> _DATA_:
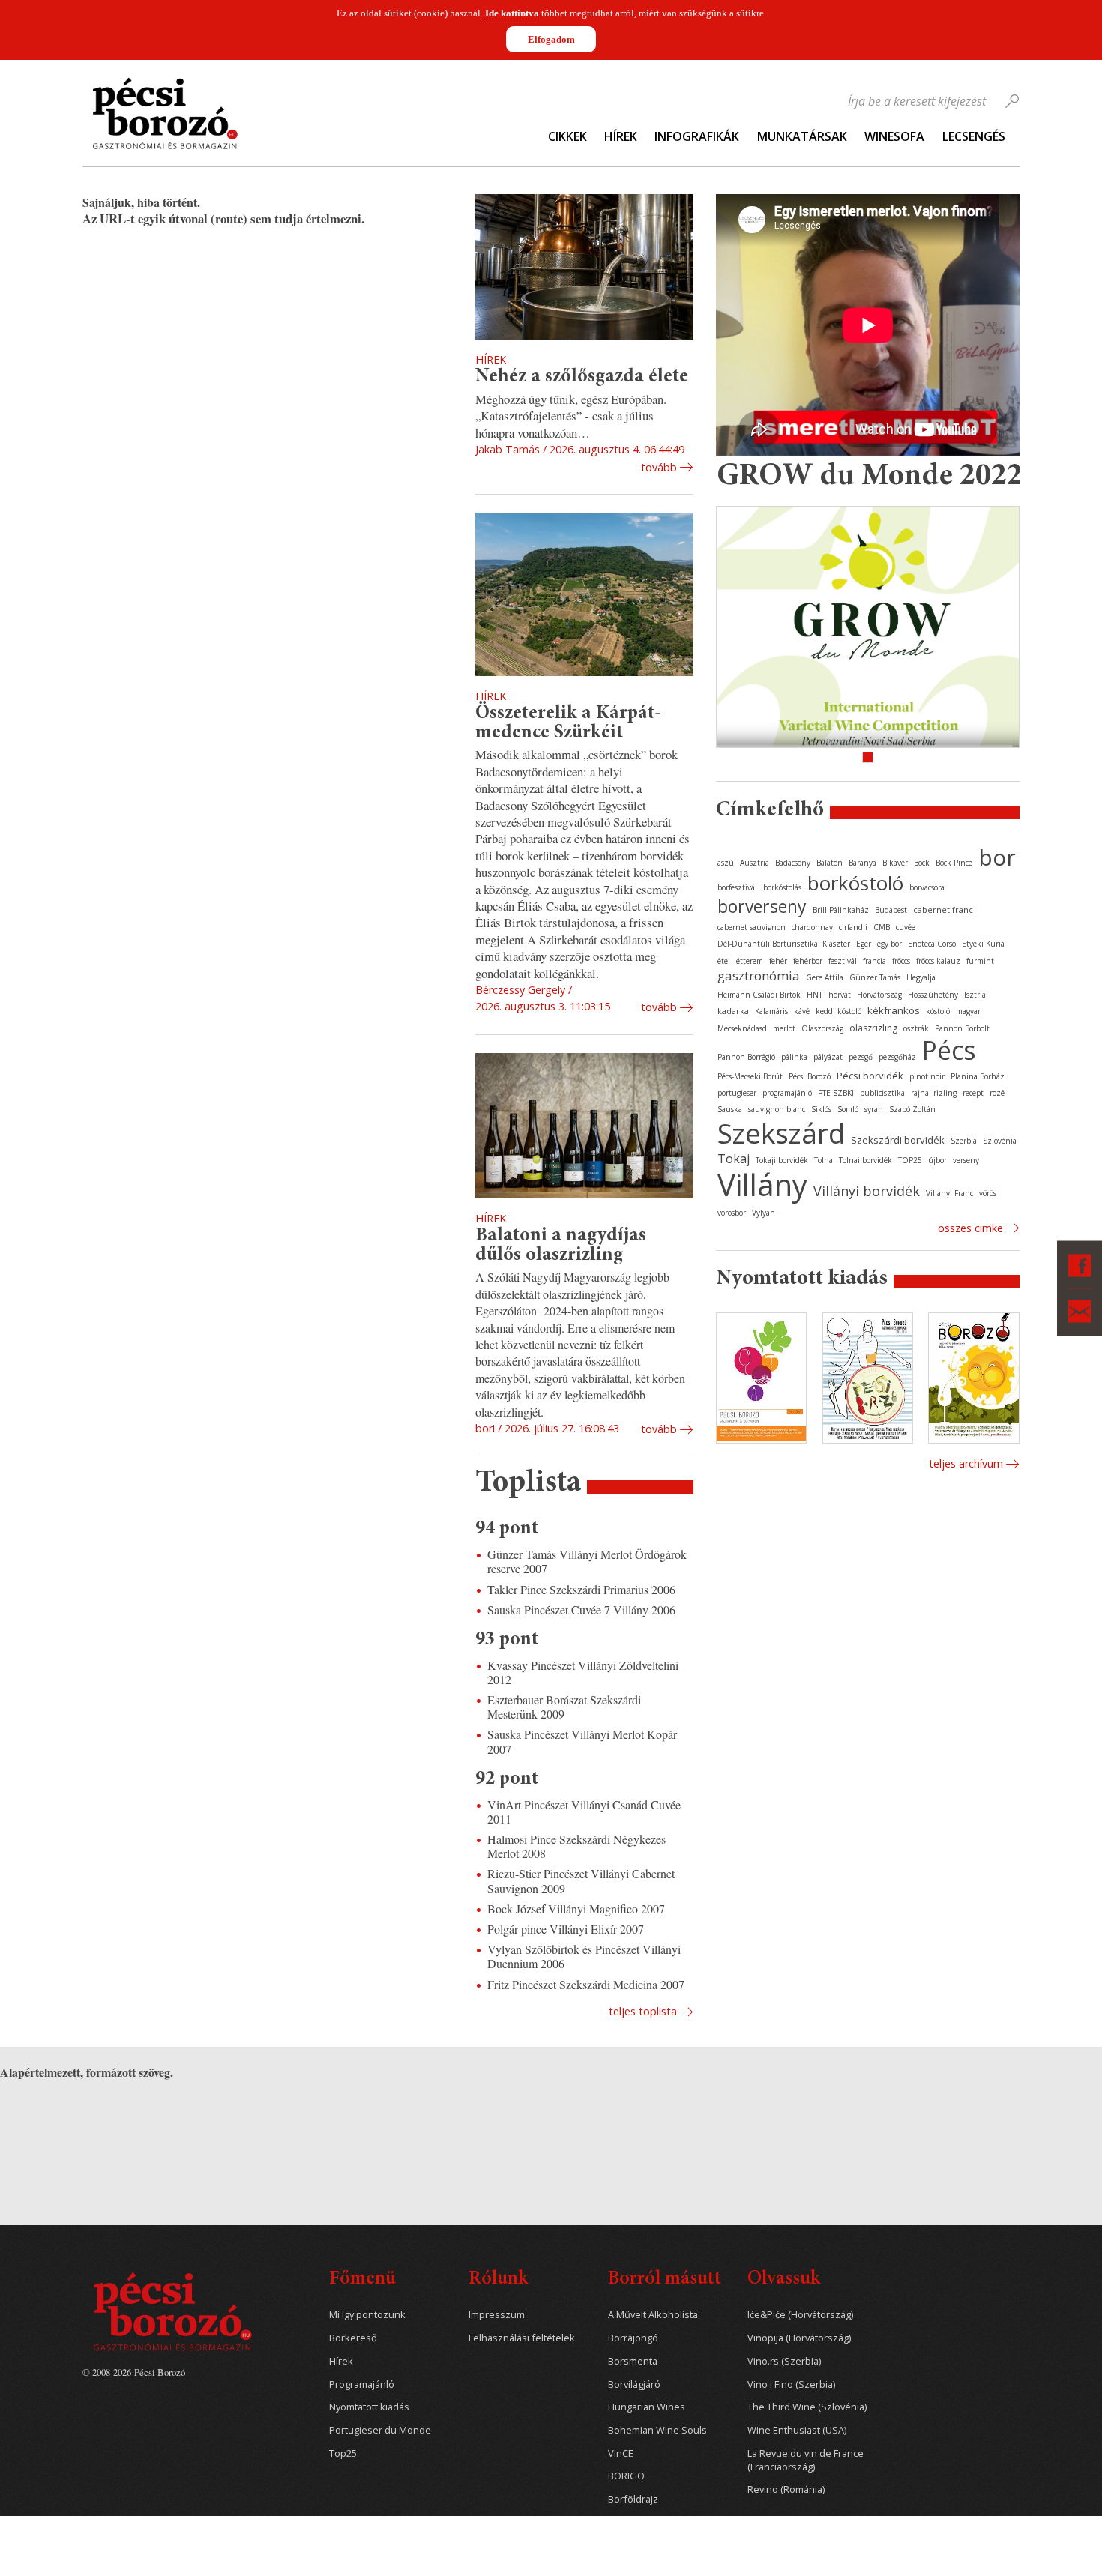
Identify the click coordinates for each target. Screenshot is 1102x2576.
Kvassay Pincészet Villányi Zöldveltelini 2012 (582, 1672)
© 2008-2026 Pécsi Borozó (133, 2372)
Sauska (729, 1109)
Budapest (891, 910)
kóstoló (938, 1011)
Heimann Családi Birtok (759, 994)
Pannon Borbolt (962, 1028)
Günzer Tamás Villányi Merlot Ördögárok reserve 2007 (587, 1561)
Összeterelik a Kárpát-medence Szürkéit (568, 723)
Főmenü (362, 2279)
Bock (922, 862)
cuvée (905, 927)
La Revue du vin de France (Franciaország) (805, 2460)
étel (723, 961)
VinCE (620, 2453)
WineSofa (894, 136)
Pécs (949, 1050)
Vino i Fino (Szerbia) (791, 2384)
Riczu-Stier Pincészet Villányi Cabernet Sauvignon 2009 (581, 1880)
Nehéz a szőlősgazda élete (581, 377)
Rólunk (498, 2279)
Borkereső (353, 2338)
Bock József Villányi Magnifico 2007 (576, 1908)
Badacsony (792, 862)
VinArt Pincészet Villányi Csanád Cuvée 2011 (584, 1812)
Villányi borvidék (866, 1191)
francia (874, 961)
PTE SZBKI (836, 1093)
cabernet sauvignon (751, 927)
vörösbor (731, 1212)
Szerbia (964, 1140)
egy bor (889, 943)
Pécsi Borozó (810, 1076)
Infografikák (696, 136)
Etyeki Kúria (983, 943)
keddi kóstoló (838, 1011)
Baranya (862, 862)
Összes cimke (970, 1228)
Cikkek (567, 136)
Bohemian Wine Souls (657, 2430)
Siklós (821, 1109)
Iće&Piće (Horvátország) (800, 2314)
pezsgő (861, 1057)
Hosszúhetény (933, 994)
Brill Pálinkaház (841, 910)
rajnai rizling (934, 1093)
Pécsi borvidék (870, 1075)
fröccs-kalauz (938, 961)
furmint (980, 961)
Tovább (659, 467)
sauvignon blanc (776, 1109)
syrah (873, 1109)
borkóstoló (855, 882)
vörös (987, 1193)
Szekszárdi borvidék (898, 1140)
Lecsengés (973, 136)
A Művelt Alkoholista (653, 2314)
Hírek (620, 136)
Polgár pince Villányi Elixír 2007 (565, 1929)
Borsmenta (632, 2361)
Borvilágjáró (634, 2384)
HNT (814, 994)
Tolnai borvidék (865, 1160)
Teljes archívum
* * *
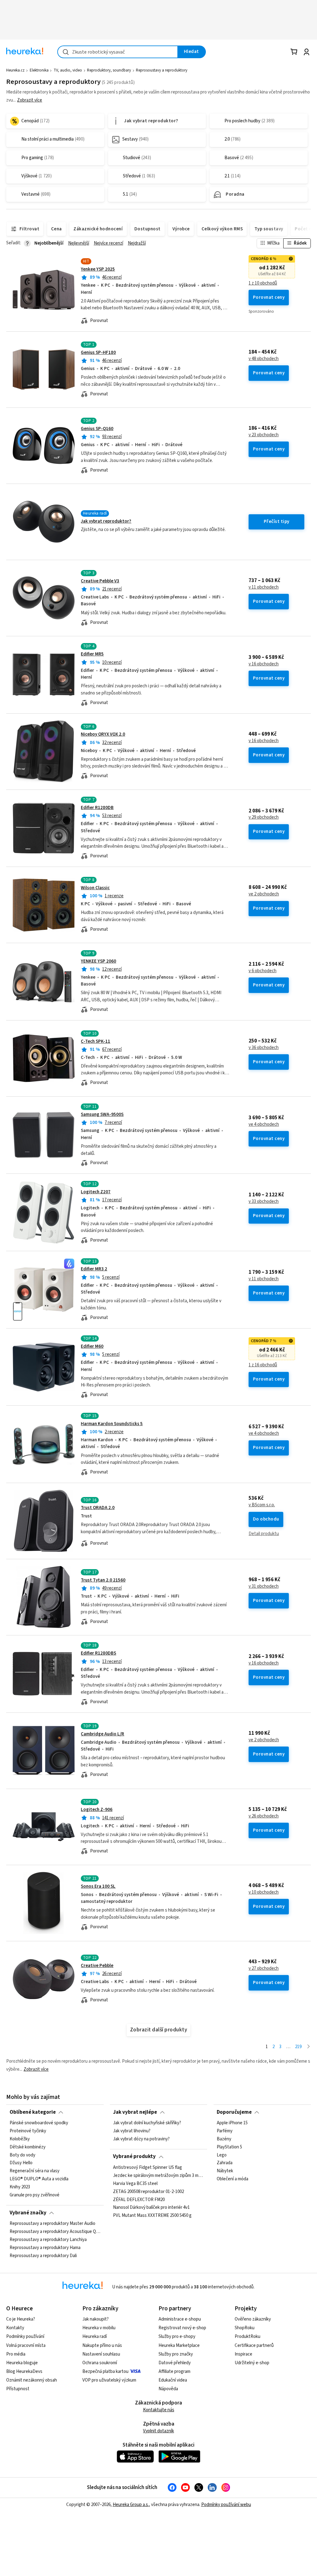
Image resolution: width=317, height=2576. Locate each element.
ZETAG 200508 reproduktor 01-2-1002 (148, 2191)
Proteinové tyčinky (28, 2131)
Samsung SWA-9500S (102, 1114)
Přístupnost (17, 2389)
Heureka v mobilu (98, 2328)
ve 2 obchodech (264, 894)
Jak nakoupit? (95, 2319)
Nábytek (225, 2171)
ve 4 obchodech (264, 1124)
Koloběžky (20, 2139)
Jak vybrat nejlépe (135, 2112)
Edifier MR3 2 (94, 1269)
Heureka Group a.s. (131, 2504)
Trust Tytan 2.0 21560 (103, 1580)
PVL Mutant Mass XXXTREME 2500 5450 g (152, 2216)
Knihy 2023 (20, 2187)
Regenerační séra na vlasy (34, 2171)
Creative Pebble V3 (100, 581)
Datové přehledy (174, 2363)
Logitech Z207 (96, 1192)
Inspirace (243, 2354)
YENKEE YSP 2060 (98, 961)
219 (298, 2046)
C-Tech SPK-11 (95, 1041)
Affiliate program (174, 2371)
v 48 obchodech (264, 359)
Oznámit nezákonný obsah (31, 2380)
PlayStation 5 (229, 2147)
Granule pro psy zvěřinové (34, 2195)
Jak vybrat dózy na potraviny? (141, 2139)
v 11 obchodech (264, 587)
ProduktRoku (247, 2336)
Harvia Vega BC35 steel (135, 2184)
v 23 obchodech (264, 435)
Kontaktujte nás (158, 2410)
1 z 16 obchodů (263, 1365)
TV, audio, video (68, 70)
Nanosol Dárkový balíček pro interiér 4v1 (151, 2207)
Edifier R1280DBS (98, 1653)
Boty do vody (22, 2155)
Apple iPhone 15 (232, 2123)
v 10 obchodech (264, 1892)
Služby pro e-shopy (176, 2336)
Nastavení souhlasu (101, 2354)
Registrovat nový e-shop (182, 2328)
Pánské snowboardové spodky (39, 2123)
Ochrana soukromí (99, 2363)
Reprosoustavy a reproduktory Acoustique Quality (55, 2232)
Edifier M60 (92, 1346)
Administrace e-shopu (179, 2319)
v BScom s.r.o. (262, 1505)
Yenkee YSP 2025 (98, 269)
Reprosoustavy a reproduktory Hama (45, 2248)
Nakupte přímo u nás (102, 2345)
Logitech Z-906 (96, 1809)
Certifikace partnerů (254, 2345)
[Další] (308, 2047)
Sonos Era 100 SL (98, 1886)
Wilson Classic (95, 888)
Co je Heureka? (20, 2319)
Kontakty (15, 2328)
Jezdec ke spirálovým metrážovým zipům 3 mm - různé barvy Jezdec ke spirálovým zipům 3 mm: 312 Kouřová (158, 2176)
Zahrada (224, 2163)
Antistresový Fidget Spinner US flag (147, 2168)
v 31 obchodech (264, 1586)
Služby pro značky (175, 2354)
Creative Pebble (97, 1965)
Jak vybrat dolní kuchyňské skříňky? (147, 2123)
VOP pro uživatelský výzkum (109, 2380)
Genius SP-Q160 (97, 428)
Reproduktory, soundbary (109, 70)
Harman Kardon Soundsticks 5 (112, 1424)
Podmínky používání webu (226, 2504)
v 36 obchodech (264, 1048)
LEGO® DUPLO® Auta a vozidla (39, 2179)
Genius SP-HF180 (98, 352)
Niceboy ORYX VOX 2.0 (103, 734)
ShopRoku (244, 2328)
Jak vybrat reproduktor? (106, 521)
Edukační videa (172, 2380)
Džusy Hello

> _WORK TASK_:
Report every line from the material above that mentions the word "obchodech".

> _TASK RESPONSE_:
ve 2 obchodech (264, 894)
ve 4 obchodech (264, 1124)
v 48 obchodech (264, 359)
v 11 obchodech (264, 587)
v 23 obchodech (264, 435)
v 10 obchodech (264, 1892)
v 31 obchodech (264, 1586)
v 36 obchodech (264, 1048)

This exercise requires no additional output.